The most negative response was to this question: “Does the proposed name change help us move forward as an essential part of the Seattle community?”
Seventy percent of the respondents voted no.
In answer to the question of which name “better evokes the value of communities,” 51.56 percent voted for The Seattle Public Library; 48.44 percent voted for Seattle Public Libraries.
Respondents were asked to react to this proposed brand statement: “The Library provides access to knowledge, experiences and learning for all. We preserve and create opportunities for the people of Seattle who make it such a dynamic and desirable place to live. When we’re empowered as individuals, we become STRONGER TOGETHER.” The survey asked: Will this brand statement move us forward as an essential part of the Seattle community?
Respondents were divided equally on this question; 49.96 percent yes, 50.4 percent no.
The survey report provide a sample of comments, both pro and con.
One respondent who voted yes liked the idea of the library fostering “individual empowerment…..fostering community strength is a beautiful idea!”
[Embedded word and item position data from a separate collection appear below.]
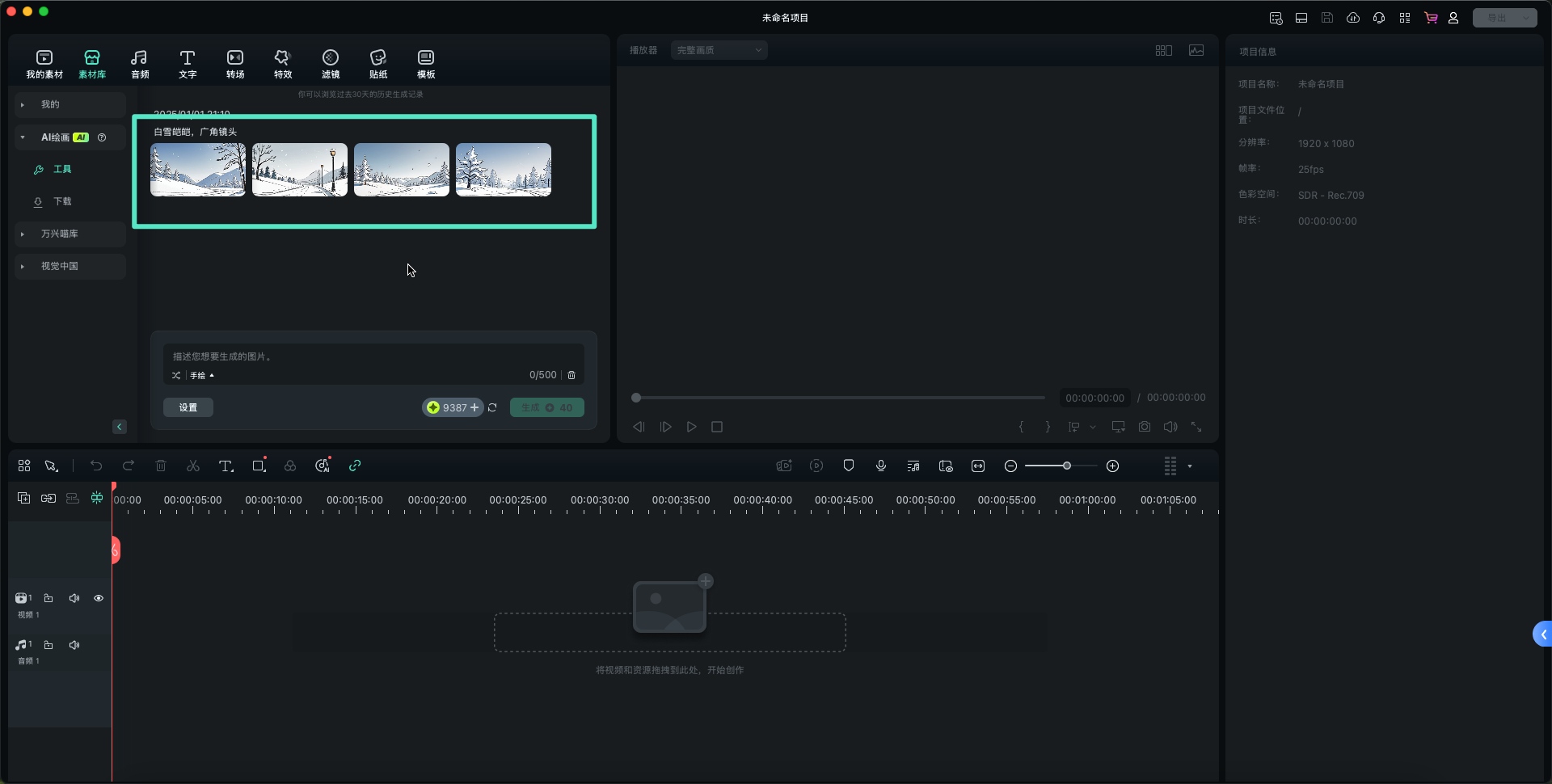The width and height of the screenshot is (1552, 784).
Task: Expand the 万兴喵库 tree item
Action: point(23,234)
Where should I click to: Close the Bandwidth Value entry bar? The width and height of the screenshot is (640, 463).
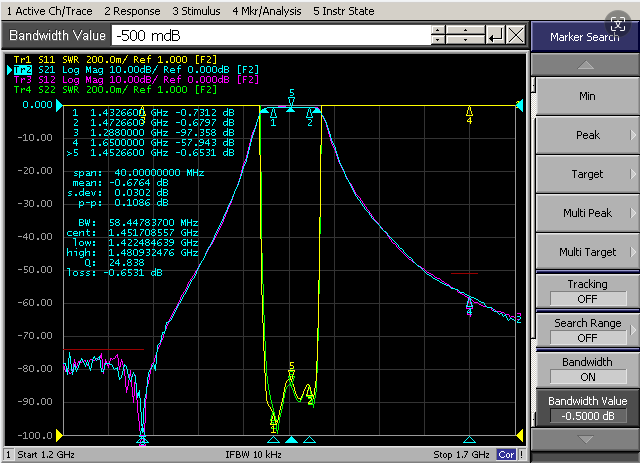click(x=516, y=36)
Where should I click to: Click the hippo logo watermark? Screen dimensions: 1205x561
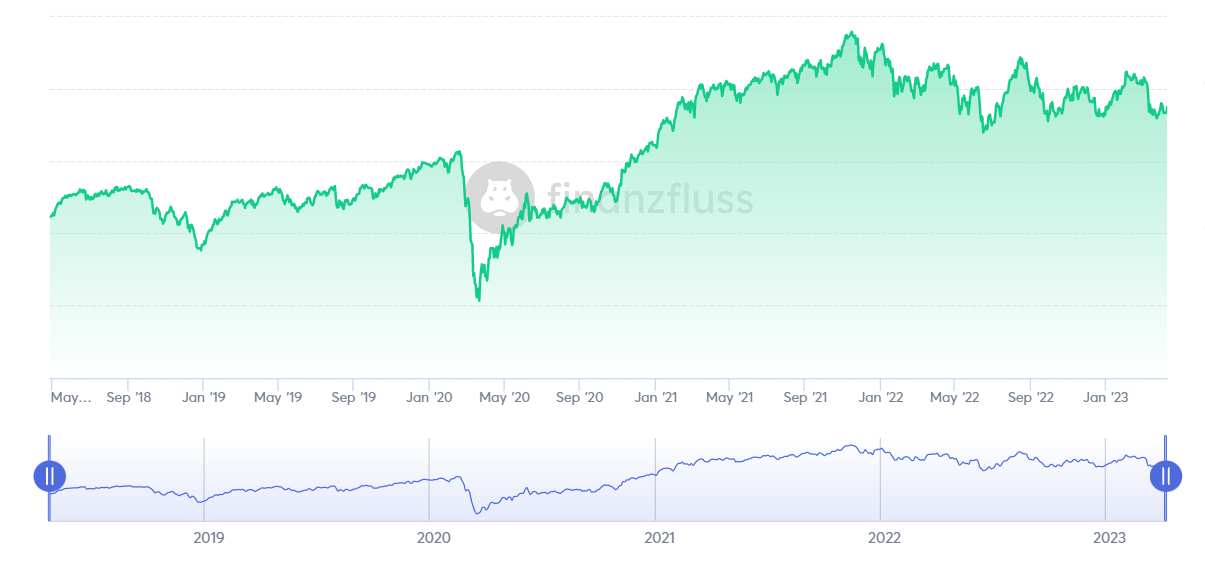point(500,197)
Others were clearly annoyed with the library’s expenditure of $365,000 in private funds on the strategy, developed by the firm Hornall Anderson. “This is a stupid waste of taxpayer money,” said one respondent. “I love the library. I love all libraries. I can’t believe the library is wasting money on consultants and rebranding to go plural…..spend the money on wages and new books and materials or a public awareness campaign.”
The rebranding effort has also attracted widespread criticism in the media – in a report in the Seattle Review of Books, writer Laurel Holliday pointed out that the survey was available only to those who could take it online, and only in English.
The library board now has to decide what to do with this information, and whether to move forward with the strategy, which could cost another $570,000 for the years 2016-2017, to implement the name change. It could accept the whole rebranding proposal, or parts of it, or not accept any of it, City Librarian Marcellus Turner told the board at an Oct. 10 special meeting. The board is scheduled to vote at its regular meeting on Oct. 28.